EXERCISE DESCRIPTION | Everything from the line containing "Viewport: 1568px width, 674px height." through the end of the data below should be copied exactly, with no other lines.

WORKING DATA |
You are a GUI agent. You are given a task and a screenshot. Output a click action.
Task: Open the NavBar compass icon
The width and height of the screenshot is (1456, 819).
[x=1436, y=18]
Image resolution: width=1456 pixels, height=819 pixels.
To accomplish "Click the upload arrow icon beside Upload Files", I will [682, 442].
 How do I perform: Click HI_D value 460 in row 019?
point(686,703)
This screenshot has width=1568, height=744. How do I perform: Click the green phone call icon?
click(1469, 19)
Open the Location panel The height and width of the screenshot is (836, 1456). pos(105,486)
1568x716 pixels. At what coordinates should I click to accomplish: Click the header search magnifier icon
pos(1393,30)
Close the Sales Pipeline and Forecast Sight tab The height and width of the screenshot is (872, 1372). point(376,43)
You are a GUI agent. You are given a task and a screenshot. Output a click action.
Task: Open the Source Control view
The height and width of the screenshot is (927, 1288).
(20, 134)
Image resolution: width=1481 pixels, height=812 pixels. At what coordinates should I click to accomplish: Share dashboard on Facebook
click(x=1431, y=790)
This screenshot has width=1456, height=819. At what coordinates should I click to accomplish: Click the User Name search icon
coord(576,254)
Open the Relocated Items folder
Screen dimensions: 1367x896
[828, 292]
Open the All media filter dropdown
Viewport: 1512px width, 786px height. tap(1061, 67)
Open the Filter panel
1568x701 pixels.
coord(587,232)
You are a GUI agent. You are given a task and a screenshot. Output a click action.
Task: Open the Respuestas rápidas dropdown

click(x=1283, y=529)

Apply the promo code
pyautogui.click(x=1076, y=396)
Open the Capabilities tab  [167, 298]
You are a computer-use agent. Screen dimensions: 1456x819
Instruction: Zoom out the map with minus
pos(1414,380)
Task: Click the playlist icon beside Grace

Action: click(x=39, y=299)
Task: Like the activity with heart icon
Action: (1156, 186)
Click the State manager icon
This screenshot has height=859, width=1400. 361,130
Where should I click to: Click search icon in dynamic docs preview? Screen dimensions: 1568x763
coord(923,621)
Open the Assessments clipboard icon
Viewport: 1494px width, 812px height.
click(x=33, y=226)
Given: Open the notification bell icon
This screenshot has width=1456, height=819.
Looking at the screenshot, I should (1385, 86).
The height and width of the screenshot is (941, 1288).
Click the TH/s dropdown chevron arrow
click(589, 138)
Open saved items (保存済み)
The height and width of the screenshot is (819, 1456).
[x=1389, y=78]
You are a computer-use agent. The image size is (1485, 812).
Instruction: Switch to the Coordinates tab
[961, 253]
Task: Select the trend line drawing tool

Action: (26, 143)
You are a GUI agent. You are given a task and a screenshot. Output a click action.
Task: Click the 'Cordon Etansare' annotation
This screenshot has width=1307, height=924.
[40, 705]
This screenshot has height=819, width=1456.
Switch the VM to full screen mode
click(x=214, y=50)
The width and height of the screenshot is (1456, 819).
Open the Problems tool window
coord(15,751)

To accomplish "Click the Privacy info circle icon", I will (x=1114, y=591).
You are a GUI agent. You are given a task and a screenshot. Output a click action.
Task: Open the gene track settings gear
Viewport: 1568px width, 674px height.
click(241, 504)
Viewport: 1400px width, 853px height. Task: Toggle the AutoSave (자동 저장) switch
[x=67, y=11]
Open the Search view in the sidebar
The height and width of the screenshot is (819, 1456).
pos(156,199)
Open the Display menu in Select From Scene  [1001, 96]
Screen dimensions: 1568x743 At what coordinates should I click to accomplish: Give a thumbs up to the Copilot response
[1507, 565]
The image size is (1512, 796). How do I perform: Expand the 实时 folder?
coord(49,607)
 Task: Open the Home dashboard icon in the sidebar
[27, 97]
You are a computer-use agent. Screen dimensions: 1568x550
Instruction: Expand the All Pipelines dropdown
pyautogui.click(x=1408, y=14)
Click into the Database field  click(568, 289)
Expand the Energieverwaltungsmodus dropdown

SOLUTION TO THE PROBLEM |
Viewport: 1568px width, 674px height.
click(241, 504)
Viewport: 1400px width, 853px height. Task: Toggle the AutoSave (자동 저장) switch
[x=67, y=11]
Open the Search view in the sidebar
The height and width of the screenshot is (819, 1456).
pos(156,199)
Open the Display menu in Select From Scene  [1001, 96]
Screen dimensions: 1568x743 At what coordinates should I click to accomplish: Give a thumbs up to the Copilot response
[1507, 565]
The image size is (1512, 796). How do I perform: Expand the 实时 folder?
coord(49,607)
 Task: Open the Home dashboard icon in the sidebar
[27, 97]
You are a computer-use agent. Screen dimensions: 1568x550
Instruction: Expand the All Pipelines dropdown
pyautogui.click(x=1408, y=14)
Click into the Database field  click(568, 289)
Expand the Energieverwaltungsmodus dropdown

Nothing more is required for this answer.